Every entry below must be copied exactly, with nothing left out.

-=-=-=-=-

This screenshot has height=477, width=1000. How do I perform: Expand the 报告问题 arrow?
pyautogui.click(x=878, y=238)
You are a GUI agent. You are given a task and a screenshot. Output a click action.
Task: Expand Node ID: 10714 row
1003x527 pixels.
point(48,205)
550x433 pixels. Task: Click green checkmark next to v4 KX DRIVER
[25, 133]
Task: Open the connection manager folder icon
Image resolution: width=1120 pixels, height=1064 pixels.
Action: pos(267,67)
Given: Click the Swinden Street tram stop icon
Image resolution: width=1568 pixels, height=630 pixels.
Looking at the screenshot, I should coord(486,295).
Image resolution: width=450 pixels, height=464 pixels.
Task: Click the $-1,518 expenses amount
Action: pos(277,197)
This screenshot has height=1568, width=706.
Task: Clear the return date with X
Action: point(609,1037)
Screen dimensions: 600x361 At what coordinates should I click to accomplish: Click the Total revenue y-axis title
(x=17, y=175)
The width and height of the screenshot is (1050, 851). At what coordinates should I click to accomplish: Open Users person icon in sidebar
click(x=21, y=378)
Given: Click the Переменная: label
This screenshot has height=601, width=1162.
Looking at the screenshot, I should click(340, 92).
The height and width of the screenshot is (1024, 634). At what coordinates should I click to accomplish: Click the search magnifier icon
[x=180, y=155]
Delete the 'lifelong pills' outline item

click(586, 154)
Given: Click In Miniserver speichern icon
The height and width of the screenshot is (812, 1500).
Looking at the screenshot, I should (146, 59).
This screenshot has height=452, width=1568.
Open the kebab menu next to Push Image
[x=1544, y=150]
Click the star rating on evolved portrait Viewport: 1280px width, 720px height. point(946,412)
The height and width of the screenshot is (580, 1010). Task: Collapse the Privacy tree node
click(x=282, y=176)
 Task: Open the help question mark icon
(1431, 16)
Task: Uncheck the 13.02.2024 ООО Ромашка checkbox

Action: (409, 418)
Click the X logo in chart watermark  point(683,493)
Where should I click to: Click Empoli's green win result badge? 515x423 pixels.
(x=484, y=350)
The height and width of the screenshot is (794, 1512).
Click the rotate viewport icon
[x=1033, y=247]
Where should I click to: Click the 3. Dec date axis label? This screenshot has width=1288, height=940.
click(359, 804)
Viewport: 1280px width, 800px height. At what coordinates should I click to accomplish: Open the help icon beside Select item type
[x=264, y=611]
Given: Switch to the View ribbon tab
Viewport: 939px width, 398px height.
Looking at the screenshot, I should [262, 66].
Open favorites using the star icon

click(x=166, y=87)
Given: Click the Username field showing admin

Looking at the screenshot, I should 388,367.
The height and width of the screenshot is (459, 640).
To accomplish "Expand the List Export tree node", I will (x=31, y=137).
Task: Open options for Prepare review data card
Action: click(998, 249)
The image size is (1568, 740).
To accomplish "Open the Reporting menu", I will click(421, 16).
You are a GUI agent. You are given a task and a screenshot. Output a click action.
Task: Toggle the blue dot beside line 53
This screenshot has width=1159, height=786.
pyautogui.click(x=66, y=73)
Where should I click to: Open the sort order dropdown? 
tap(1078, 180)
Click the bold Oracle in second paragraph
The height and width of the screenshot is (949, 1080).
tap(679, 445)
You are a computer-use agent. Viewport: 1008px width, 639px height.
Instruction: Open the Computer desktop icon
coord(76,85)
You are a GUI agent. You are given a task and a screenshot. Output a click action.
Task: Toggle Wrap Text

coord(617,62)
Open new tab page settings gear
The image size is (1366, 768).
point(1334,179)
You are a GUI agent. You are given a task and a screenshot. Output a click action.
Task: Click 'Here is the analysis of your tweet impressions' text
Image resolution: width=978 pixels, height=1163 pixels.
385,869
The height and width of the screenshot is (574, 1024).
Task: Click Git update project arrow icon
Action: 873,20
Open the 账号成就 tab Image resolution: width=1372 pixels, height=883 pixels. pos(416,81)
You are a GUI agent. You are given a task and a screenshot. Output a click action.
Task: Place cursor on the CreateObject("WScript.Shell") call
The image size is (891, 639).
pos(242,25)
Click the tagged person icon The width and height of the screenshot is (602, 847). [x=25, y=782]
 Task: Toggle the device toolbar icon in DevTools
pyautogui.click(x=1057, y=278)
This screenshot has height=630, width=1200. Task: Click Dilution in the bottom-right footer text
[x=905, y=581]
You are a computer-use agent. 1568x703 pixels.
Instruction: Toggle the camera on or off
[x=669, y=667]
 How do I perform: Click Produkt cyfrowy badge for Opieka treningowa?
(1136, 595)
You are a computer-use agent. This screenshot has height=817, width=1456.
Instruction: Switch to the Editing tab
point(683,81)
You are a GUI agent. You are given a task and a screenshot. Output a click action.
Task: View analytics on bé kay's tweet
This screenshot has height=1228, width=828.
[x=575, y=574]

-=-=-=-=-

= TASK SOLUTION =
This screenshot has height=477, width=1000. How do I perform: Expand the 报告问题 arrow?
pyautogui.click(x=878, y=238)
You are a GUI agent. You are given a task and a screenshot. Output a click action.
Task: Expand Node ID: 10714 row
1003x527 pixels.
point(48,205)
550x433 pixels. Task: Click green checkmark next to v4 KX DRIVER
[25, 133]
Task: Open the connection manager folder icon
Image resolution: width=1120 pixels, height=1064 pixels.
Action: pos(267,67)
Given: Click the Swinden Street tram stop icon
Image resolution: width=1568 pixels, height=630 pixels.
Looking at the screenshot, I should coord(486,295).
Image resolution: width=450 pixels, height=464 pixels.
Task: Click the $-1,518 expenses amount
Action: pos(277,197)
This screenshot has height=1568, width=706.
Task: Clear the return date with X
Action: point(609,1037)
Screen dimensions: 600x361 At what coordinates should I click to accomplish: Click the Total revenue y-axis title
(x=17, y=175)
The width and height of the screenshot is (1050, 851). At what coordinates should I click to accomplish: Open Users person icon in sidebar
click(x=21, y=378)
Given: Click the Переменная: label
This screenshot has height=601, width=1162.
Looking at the screenshot, I should click(340, 92).
The height and width of the screenshot is (1024, 634). At what coordinates should I click to accomplish: Click the search magnifier icon
[x=180, y=155]
Delete the 'lifelong pills' outline item

click(586, 154)
Given: Click In Miniserver speichern icon
The height and width of the screenshot is (812, 1500).
Looking at the screenshot, I should (146, 59).
This screenshot has height=452, width=1568.
Open the kebab menu next to Push Image
[x=1544, y=150]
Click the star rating on evolved portrait Viewport: 1280px width, 720px height. point(946,412)
The height and width of the screenshot is (580, 1010). Task: Collapse the Privacy tree node
click(x=282, y=176)
 Task: Open the help question mark icon
(1431, 16)
Task: Uncheck the 13.02.2024 ООО Ромашка checkbox

Action: (409, 418)
Click the X logo in chart watermark  point(683,493)
Where should I click to: Click Empoli's green win result badge? 515x423 pixels.
(x=484, y=350)
The height and width of the screenshot is (794, 1512).
Click the rotate viewport icon
[x=1033, y=247]
Where should I click to: Click the 3. Dec date axis label? This screenshot has width=1288, height=940.
click(359, 804)
Viewport: 1280px width, 800px height. At what coordinates should I click to accomplish: Open the help icon beside Select item type
[x=264, y=611]
Given: Switch to the View ribbon tab
Viewport: 939px width, 398px height.
Looking at the screenshot, I should [262, 66].
Open favorites using the star icon

click(x=166, y=87)
Given: Click the Username field showing admin

Looking at the screenshot, I should 388,367.
The height and width of the screenshot is (459, 640).
To accomplish "Expand the List Export tree node", I will (x=31, y=137).
Task: Open options for Prepare review data card
Action: click(998, 249)
The image size is (1568, 740).
To accomplish "Open the Reporting menu", I will click(421, 16).
You are a GUI agent. You are given a task and a screenshot. Output a click action.
Task: Toggle the blue dot beside line 53
This screenshot has width=1159, height=786.
pyautogui.click(x=66, y=73)
Where should I click to: Open the sort order dropdown? 
tap(1078, 180)
Click the bold Oracle in second paragraph
The height and width of the screenshot is (949, 1080).
tap(679, 445)
You are a computer-use agent. Viewport: 1008px width, 639px height.
Instruction: Open the Computer desktop icon
coord(76,85)
You are a GUI agent. You are given a task and a screenshot. Output a click action.
Task: Toggle Wrap Text

coord(617,62)
Open new tab page settings gear
The image size is (1366, 768).
point(1334,179)
You are a GUI agent. You are given a task and a screenshot. Output a click action.
Task: Click 'Here is the analysis of your tweet impressions' text
Image resolution: width=978 pixels, height=1163 pixels.
385,869
The height and width of the screenshot is (574, 1024).
Task: Click Git update project arrow icon
Action: 873,20
Open the 账号成就 tab Image resolution: width=1372 pixels, height=883 pixels. pos(416,81)
You are a GUI agent. You are given a task and a screenshot. Output a click action.
Task: Place cursor on the CreateObject("WScript.Shell") call
The image size is (891, 639).
pos(242,25)
Click the tagged person icon The width and height of the screenshot is (602, 847). [x=25, y=782]
 Task: Toggle the device toolbar icon in DevTools
pyautogui.click(x=1057, y=278)
This screenshot has height=630, width=1200. Task: Click Dilution in the bottom-right footer text
[x=905, y=581]
You are a computer-use agent. 1568x703 pixels.
Instruction: Toggle the camera on or off
[x=669, y=667]
 How do I perform: Click Produkt cyfrowy badge for Opieka treningowa?
(1136, 595)
You are a computer-use agent. This screenshot has height=817, width=1456.
Instruction: Switch to the Editing tab
point(683,81)
You are a GUI agent. You are given a task and a screenshot. Output a click action.
Task: View analytics on bé kay's tweet
This screenshot has height=1228, width=828.
[x=575, y=574]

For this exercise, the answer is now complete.